Today’s guest picture from my sister Mary rather puts the bridges over the Kirtle Water into the shade.
We woke up to a proper winter’s day today, with frost on the ground and a nip in the air. At 1°C it still wasn’t below freezing point although it was too cold for me to go out of the bicycle.
Having considered my options and consulted with Mrs Tootlepedal, whose options were curtailed by an engagement to go to the Embroiders’ Guild meeting, I made an arrangement with Sandy to have a cup of coffee and go for a walk.
While I was waiting for him to arrive, I spotted a robin lurking in a bush…
…took shots of two perching chaffinches who were enjoying the sunshine…
…and put out some blackbird pellets. These quickly attracted black birds…..
…but they were jackdaws who soon gobbled up all the pellets and flew off chortling.
There were more flying birds about today than you could shake a stick at.

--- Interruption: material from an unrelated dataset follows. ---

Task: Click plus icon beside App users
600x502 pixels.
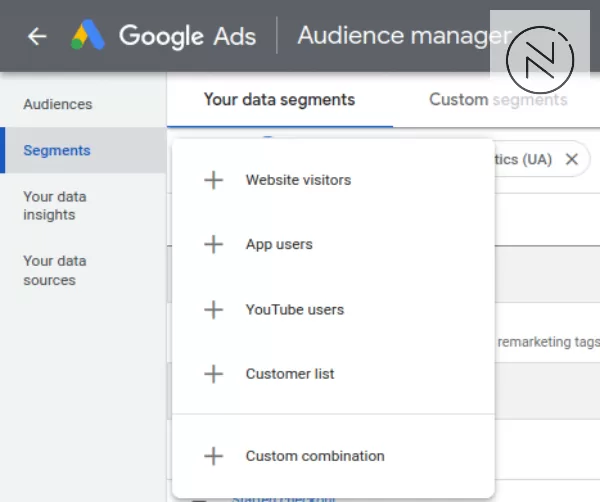Action: point(213,245)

When we had finished out coffee, Sandy drove us down to the Tarras bridge on the Claygate road. We stopped on the way to admire the mist streaming across the road at Broomholm as the sun warmed it up.
The moss on the wall was literally steaming.
There was mist just before we got to the bridge as well.
I was pleased that I wasn’t on my bike because although the road in general was clear, the bridge itself was a sheet of ice and would have posed a nasty problem having a sharp bend at the bottom of a steep hill.
We left the car at the bridge and walked along the track beside the Tarras. There has been a lot of rain recently so there were many puddles to choose from for the obligatory icy-in-a-puddle winter shot.
And every branch was dripping as we passed.
The bank of the Tarras shows why there is currently so much current interest on coal in the Canonbie area.
On closer examination the seams almost look as though there are the work of a builder.
The track was exceedingly wet….
…but the sun was exceedingly sunny….
…so we didn’t mind.
We spotted quite a lot of fallen branches with this on…
…and couldn’t make up our minds as to whether it was vegetable or frost based. Can anyone help us? It was quite soft to the touch, rather like cotton wool.
We didn’t walk far as Sandy wanted to be home in time for lunch (and that suited me too) and so we stopped taking pictures and headed back to the car.
Mrs Tootlepedal was just leaving home, needle in hand, as I got back. I waved her off, had some soup and got the slow bike out and pedalled carefully round to the Kilngreen. I was hoping to see the heron but it was elsewhere and I had an enjoyable time watching the ducks and gulls instead.
Things were quite quiet until a couple came along with some morsels of bread. This excited the bird life considerably and gave me some good opportunities.
After chatting with Stan, a very good local photographer who was out walking his dog, I pedalled on up to the rugby club where Langholm, in white, were playing Linlithgow.
There was a select but knowledgeable crowd on the touchline…
…and plenty of action on the pitch.
The try caused ecstasy among the supporters but there was plenty of agony to go with it. Both physical…
I cycled home full of sympathetic disappointment.
We had an excellent slow cooked beef stew with dumplings for our tea which rounded off a fine winter day in traditional style.
The flying bird of the day is a gull making off with a good chunk of bread.